Top of Recorded information

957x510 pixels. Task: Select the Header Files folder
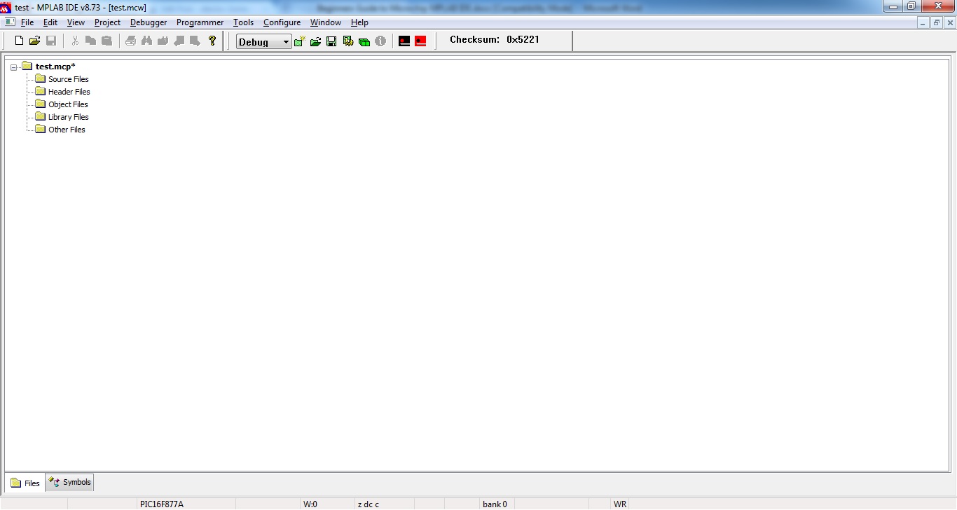[69, 92]
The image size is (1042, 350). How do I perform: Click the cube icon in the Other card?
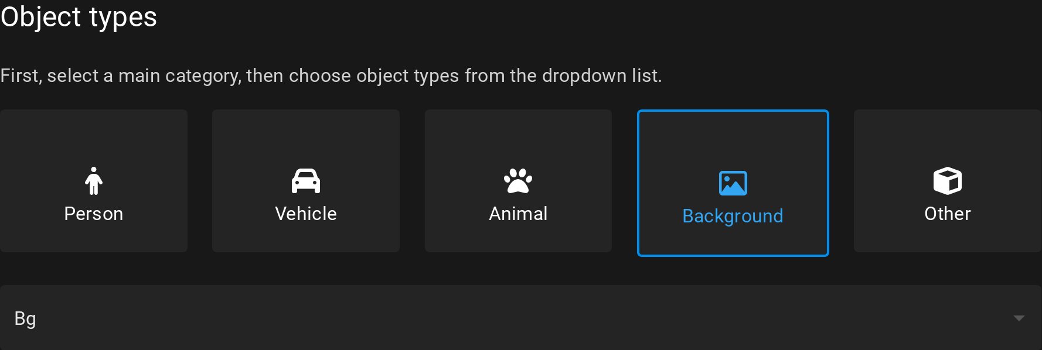click(x=947, y=181)
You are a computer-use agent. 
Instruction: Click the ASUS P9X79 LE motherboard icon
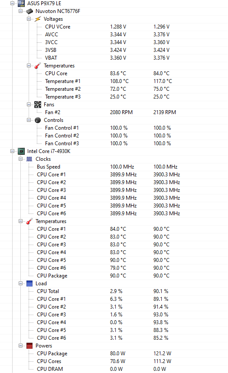(x=21, y=3)
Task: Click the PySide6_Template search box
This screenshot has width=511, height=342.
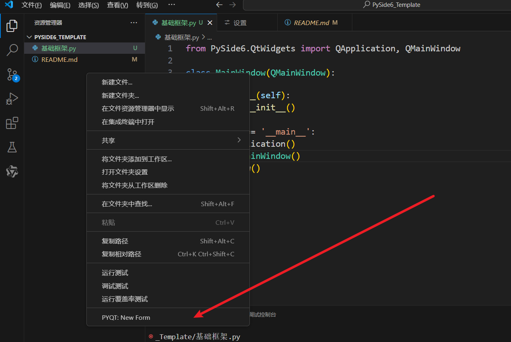Action: (376, 5)
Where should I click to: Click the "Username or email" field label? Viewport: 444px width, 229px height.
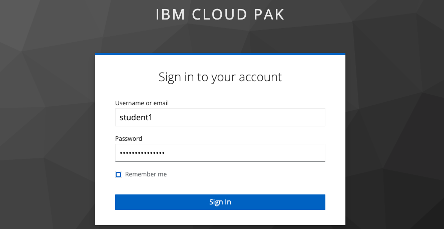tap(142, 103)
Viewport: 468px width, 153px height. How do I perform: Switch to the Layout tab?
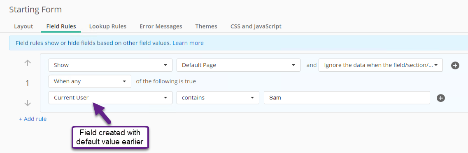tap(23, 26)
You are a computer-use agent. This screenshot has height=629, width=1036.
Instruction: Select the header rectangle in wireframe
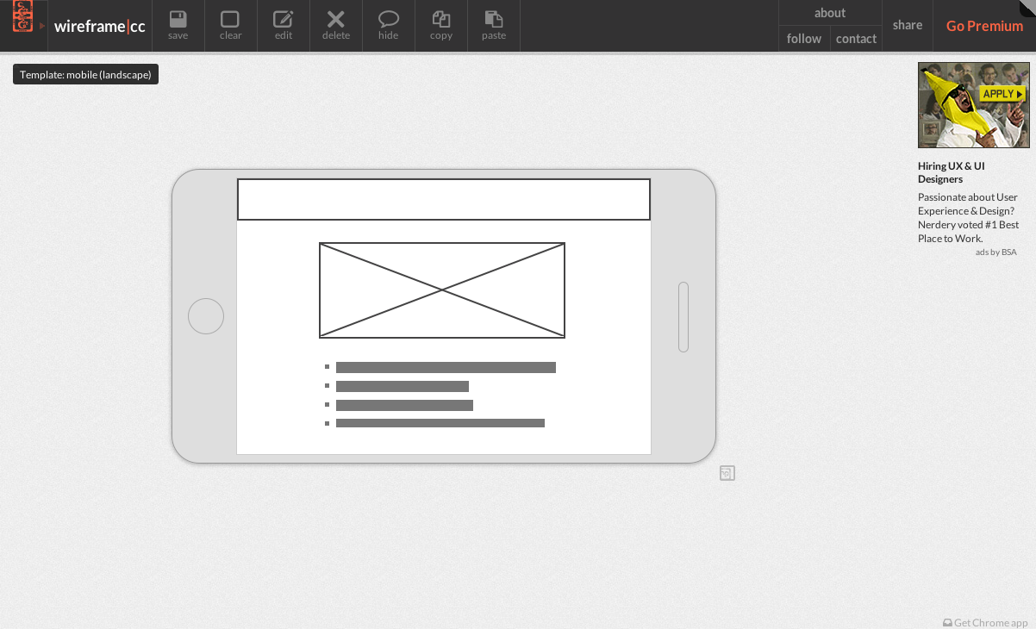click(x=444, y=199)
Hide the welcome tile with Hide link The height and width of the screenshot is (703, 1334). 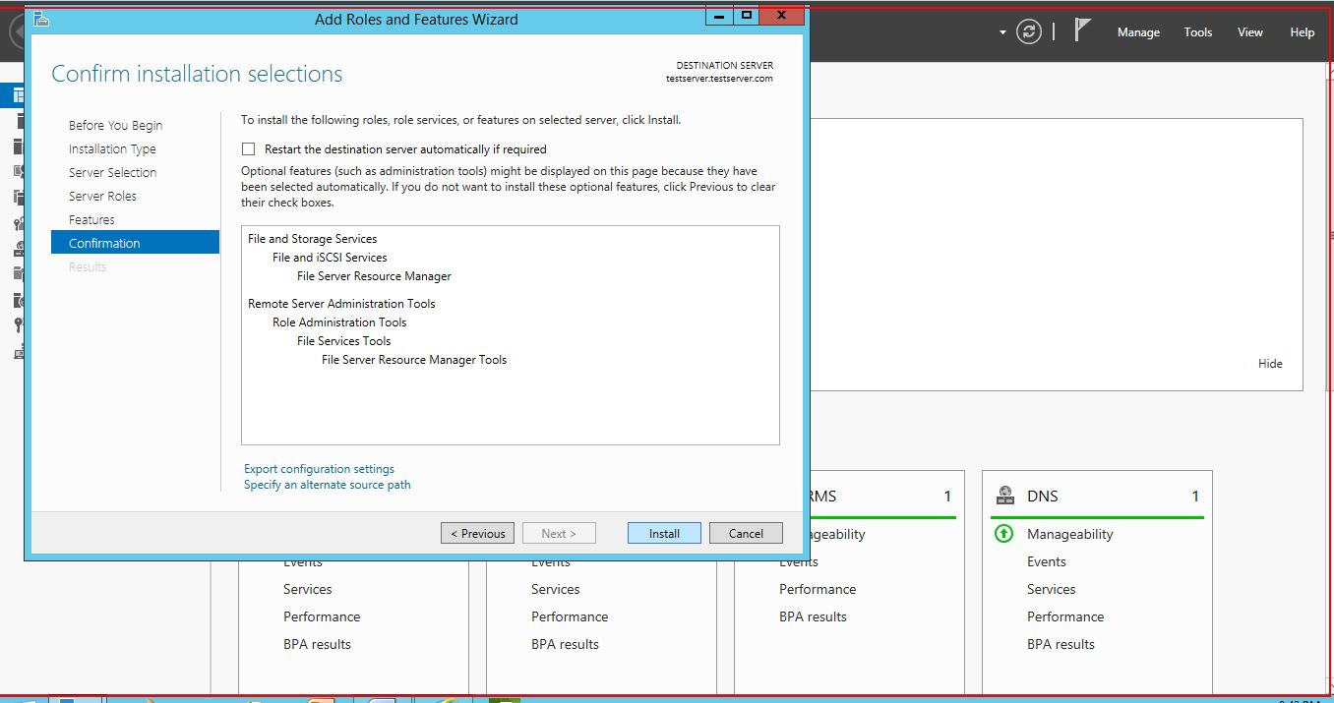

Bottom of Recorded information

## Exercise instructions
Print the lines from the line with "This screenshot has width=511, height=342." to the end of the data above. Include both ends, exclude the pictures, and add nothing else.

## Exercise answer
This screenshot has width=511, height=342.
Action: (376, 5)
Where should I click to: Click the "Username or email" field label? Viewport: 444px width, 229px height.
tap(142, 103)
Viewport: 468px width, 153px height. How do I perform: Switch to the Layout tab?
tap(23, 26)
You are a computer-use agent. This screenshot has height=629, width=1036.
Instruction: Select the header rectangle in wireframe
click(x=444, y=199)
Hide the welcome tile with Hide link The height and width of the screenshot is (703, 1334). 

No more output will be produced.